For Nicole Bricq, the drawing-up of trade treaties is a matter for everyone and requires debates and democratic oversight. With this strong belief, the Minister today convened a meeting of about 50 French and European members of parliament and representatives of NGOs, professional federations and companies to discuss the outcome of the Ninth WTO Ministerial Conference, held in Bali at the beginning of December, and of the negotiations between the European Union and the United States.
During the meeting, the Minister reiterated France’s commitment to multilateralism and its satisfaction following the agreement reached in Bali, which raises new prospects for the WTO. Forging closer ties with the other international organizations (ILO, UN, IMF) to take into account all aspects of globalization, committing the new trading powers to no longer benefiting from measures that no longer reflect their economic weight… The challenges to tackle are many, and they are key to ensuring globalization is not a big mess where power alone prevails.
Nicole Bricq also reported on the progress of negotiations on the transatlantic partnership agreement and restated France’s position on consumer protection and the harmonization of social and environmental standards from the top downwards.

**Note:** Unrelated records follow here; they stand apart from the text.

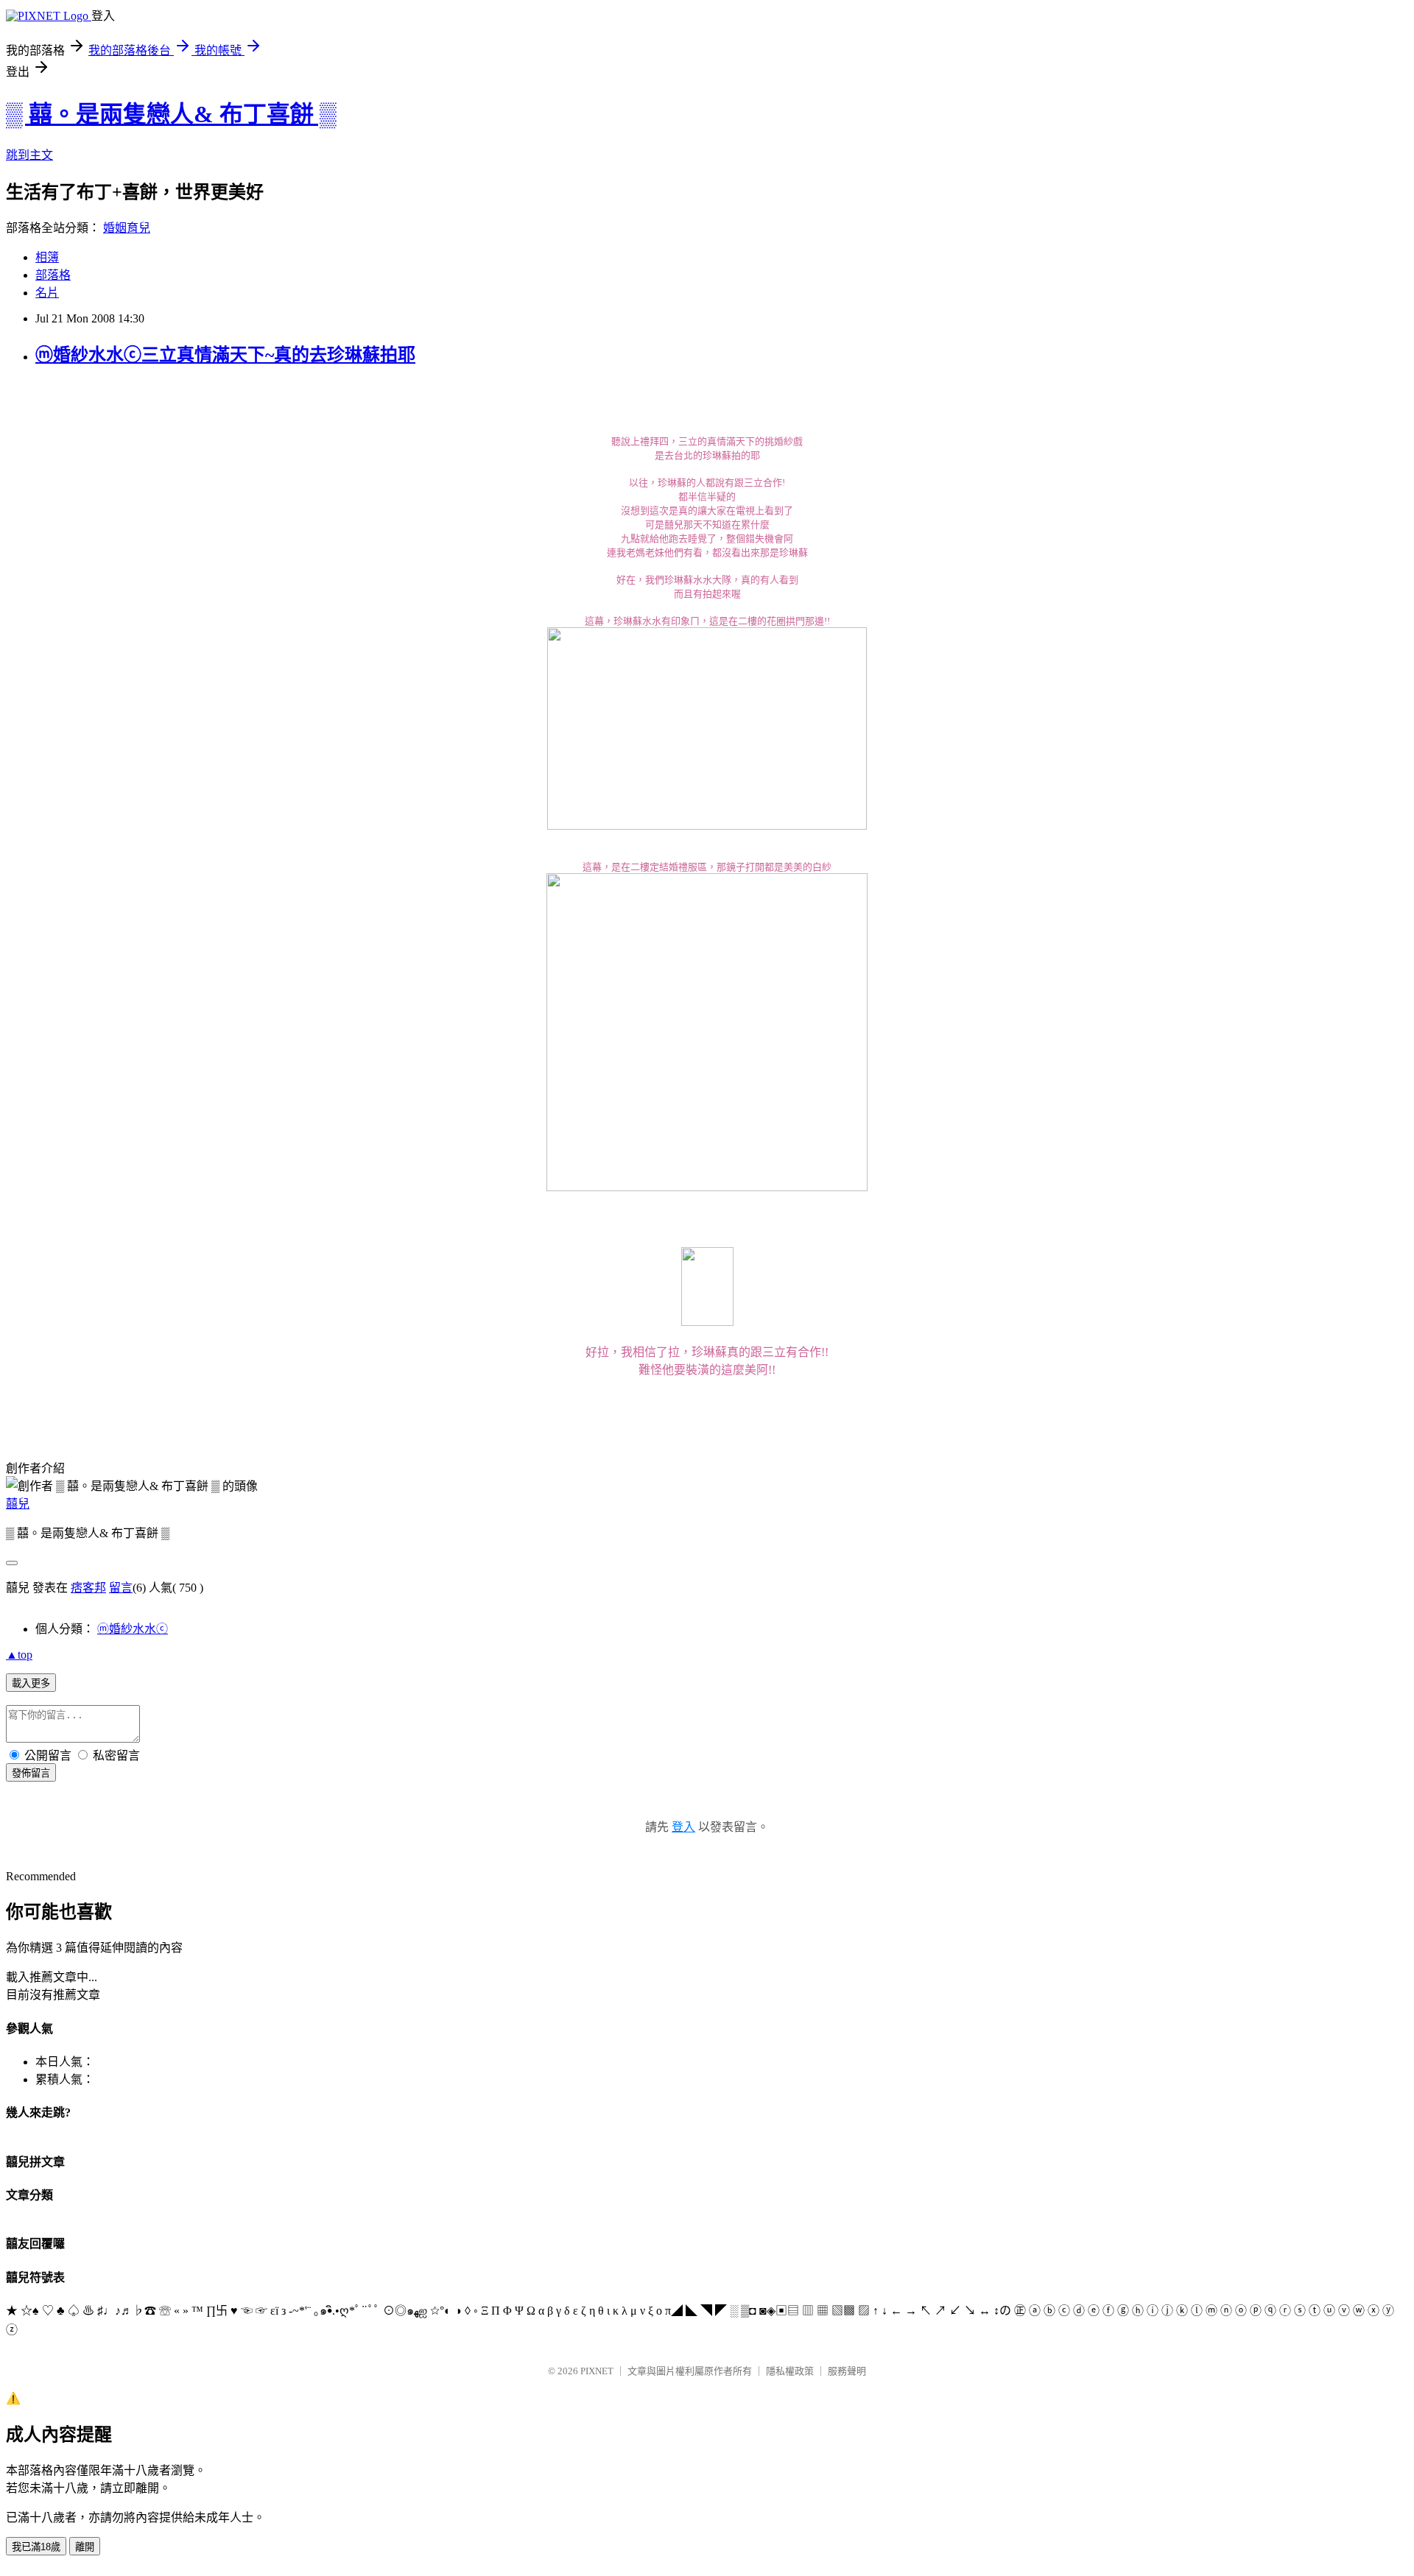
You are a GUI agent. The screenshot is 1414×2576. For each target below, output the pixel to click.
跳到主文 (29, 155)
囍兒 (17, 1503)
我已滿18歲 (36, 2546)
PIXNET (596, 2370)
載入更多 (31, 1683)
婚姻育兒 (126, 228)
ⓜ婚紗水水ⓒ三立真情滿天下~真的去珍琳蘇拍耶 (225, 354)
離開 (84, 2546)
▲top (19, 1654)
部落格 (53, 275)
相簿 (47, 257)
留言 (121, 1587)
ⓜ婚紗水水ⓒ (132, 1629)
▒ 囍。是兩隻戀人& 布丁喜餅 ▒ (171, 114)
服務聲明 (847, 2370)
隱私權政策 (790, 2370)
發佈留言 (31, 1773)
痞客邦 (88, 1587)
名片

The Minister added that France was opposed to the establishment of an investor-state dispute settlement mechanism in the framework of the transatlantic partnership agreement.
For the Minister, “French and European citizens, through their representative bodies, must bring their full weight to bear so that the trade negotiations meet everyone’s expectations and interests. For my part, I want to give a regular account of the discussions under way at Community and international levels in order to fulfil the – perfectly legitimate – demand for transparency, which I feel is growing all over Europe”./.